Con el nuevo brote de pus que ha surgido por el tema de los carnés de discapacidad, reflexiono en que la gran mayoría de ecuatorianos aplauden de pie cuando en la Asamblea se dicta una ley que genera beneficios económicos para algún grupo en especial.

La gente se pone feliz cuando se condonan las deudas en la banca pública, graciosamente se perdonan impuestos o se amplía la cobertura de prestaciones médicas en el IESS.

Hemos visto en campaña a los populistas de derecha y de izquierda ofrecer incrementar el bono solidario, en competencia por quién da más. Parece que nos acostumbramos a que la plata provenía del petróleo, y total, cuando las cosas son de todos, las cosas son de nadie.
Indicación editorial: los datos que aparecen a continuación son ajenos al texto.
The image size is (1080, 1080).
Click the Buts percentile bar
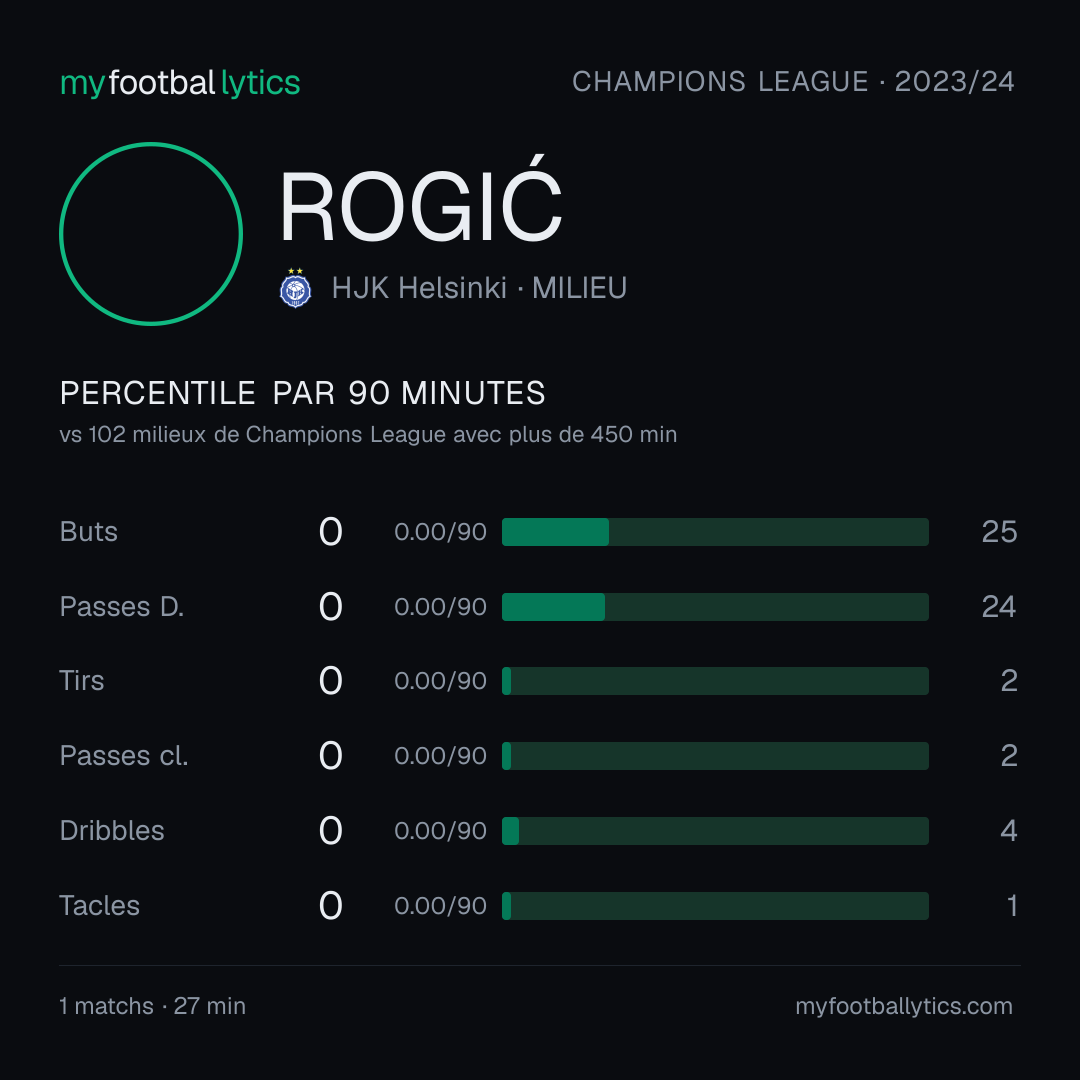(x=715, y=532)
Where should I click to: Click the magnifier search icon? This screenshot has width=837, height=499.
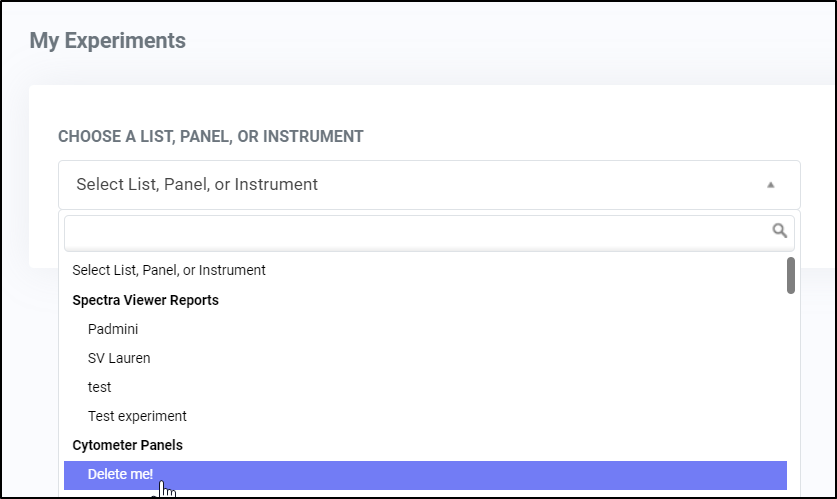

Nos sentimos cómodos con una Constitución desbordada de derechos que el Estado debe asumir, sin aceptar que alguien tendrá que pagarlos. Eso pasa porque hay tres clases de ecuatorianos: los que no saben que pagan impuestos, los que están conscientes de que los pagan y ya han decidido que no esperan nada del Estado, y naturalmente, los que tratan de apropiarse a como dé lugar de lo que pagan los otros.

Entonces yo me pregunto: ¿a cuenta de qué quienes tienen una empresa que paga sus impuestos puntualmente deben regalarles dinero a quienes se les condonan impuestos?; ¿a cuenta de qué, quienes toman un crédito en la banca pública y lo pagan, tienen que ver cómo al vecino se lo condonan?; ¿a cuenta de qué quienes con mucho esfuerzo compran un vehículo pagando más del 100 % de recargos sobre el precio internacional, deben aceptar que un sátrapa se pase de alivio?
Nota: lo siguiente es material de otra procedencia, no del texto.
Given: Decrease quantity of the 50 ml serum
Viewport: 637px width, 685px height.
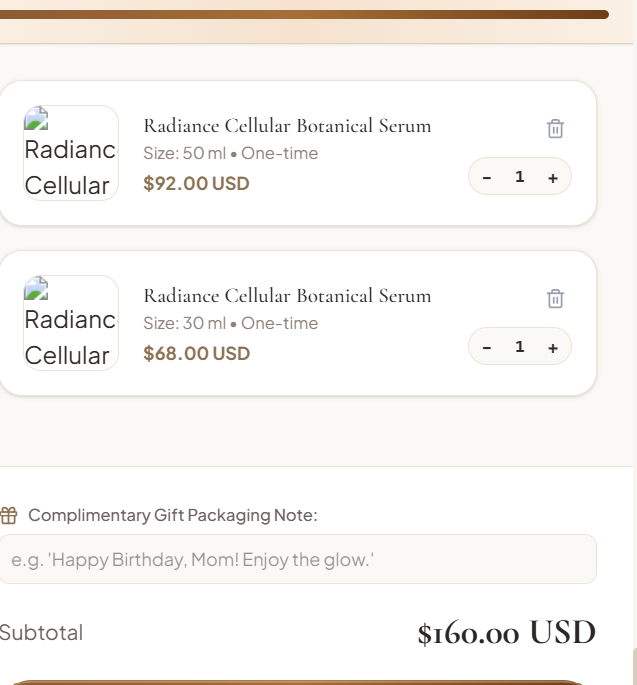Looking at the screenshot, I should click(487, 178).
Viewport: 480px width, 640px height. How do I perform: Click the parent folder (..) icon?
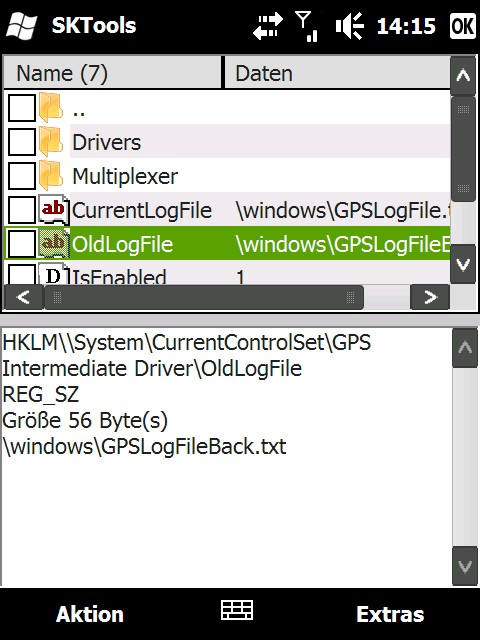pyautogui.click(x=51, y=108)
Esto va a terminar el día en que los asambleístas se levanten con ganas de hacer algo bueno y expidan una ley donde se premie económicamente a quien denuncie con pruebas un robo de recursos públicos.

En el instante en que cualquiera participe en un porcentaje de lo que el Estado alcance a recuperar por su denuncia, habrá muchos ojos vigilando a los pillos. Alguien dirá que nos convertiremos en una sociedad de sapos y chismosos, quizá, pero habremos dejado atrás una sociedad de algunos miles de vivos y diecisiete millones de pendejos.